Neither plotter not pantser be

I realize that I run the risk of offending and/or alienating some readers by what I'm about to say, but I'm feeling strongly about it today, so I'm just going to go ahead and say it. I think outlines, especially rigid ones, can hurt the writing process instead of help it. There. I said it.

Now, a caveat to that: I know there are tons of authors in the world of publishing who have a concrete outlining process that works for them. And that's just it--it works for them. It may not work for someone else, but it helps them crank out books, and I'm all for that. I suppose my issue today is with the myriad (it seems) programs and people out there who promise that if you follow their 40-point outline or their all-inclusive "get to know your characters" regimen, or the "ten steps to a writing bestseller" program, you are all but guaranteed a knock-it-out-of-the-ballpark novel.
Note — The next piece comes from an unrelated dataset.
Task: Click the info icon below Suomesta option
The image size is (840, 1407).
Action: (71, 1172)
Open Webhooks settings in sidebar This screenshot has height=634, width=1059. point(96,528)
Pssst. It's never that easy. 

Sure, there are the James Patterson's of the world who churn out a book or more a year--I'm sure he and others like him have a set process that (obviously) works. But as a relatively new author, I know how tempting those programs are. "I can use this outline and it'll result in a full, complete, all-plot-holes-tied-up novel? Sign me up."

I've yet to find one that works for me. They all begin to seem too rigid, too set in stone, sometimes even formulaic. In most of the outlines I've glanced through, there are pretty similar plot points you have to hit, at the same points, and with a similar number of characters. I agree that certain things need to happen in a novel to make it a good story--rising action, climax, falling action, all that. (A "denouement" is in there somewhere--I remember that from high school English, although it's probably called something else now.) Yes, these things make a novel. But everything else is up for consideration, as far as I'm concerned.

I was just telling a friend the other day that before I sit down to write, the story is clear in my head. But, like a dream that dissipates as soon as you try to talk about it, that crystal clear vision in my head goes up in smoke as soon as I start to write, and I feel like I'm fumbling, trying to tie shoelaces while wearing thick gloves.

It's a similar thing for me with outlines. I know in my head what's going to happen in the story because I've spent time thinking about who these people are and writing random notes about them. (As an aside, these notes are everywhere--in the 'notes' section of my phone, on the back of receipts in my purse, on post-its on the kitchen counter, in the margins of my calendar.) I know who the characters are, what the main conflict is, the characters' desires, what's thwarting those desires, and how it all wraps up. But as soon as I start to fit that information into one of those formulaic outlines, all the goodness and spontaneity and magic goes out the window. I'm shoving a foot into a glove or a hand into a sock. Fumbling with the light off.

So, I'm not a total outliner (or "plotter" if you will), but neither am I a total "pantser" (i.e., flying by the seat of my pants, or opening a fresh Word doc and just seeing what happens.) I like to know where I'm going. I usually have a pretty good idea (if not the exact idea) of how the story will end before I write the first word. I don't outline, but I do pre-plan. To that end, I recently read an article by Laura Drake on the website Writers in the Storm that has helped me tremendously with that pre-planning. If you're a writer, I heartily recommend reading it.

In it, she summarizes a Michael Hauge conference she went to, so I suppose much of the credit goes to him, but I love how Laura explains it all. Instead of being an outline, it includes "12 components of a good story." There's no "you must hit this plot-point by page 100 of your novel or else" business. It's not an outline so much as it is a list of points to keep in mind as you are thinking through your story. It's loose enough that I can hang with it, but it also serves as a sort of connect-the-dots. With my current WIP, I'm finding that the more I reflect on my characters and figure them out, the more I can connect the dots. Hopefully that'll help me bring the reader with me on my main characters' journeys from where they started to where they will end--not too tied up with a pretty bow, but satisfying, nonetheless.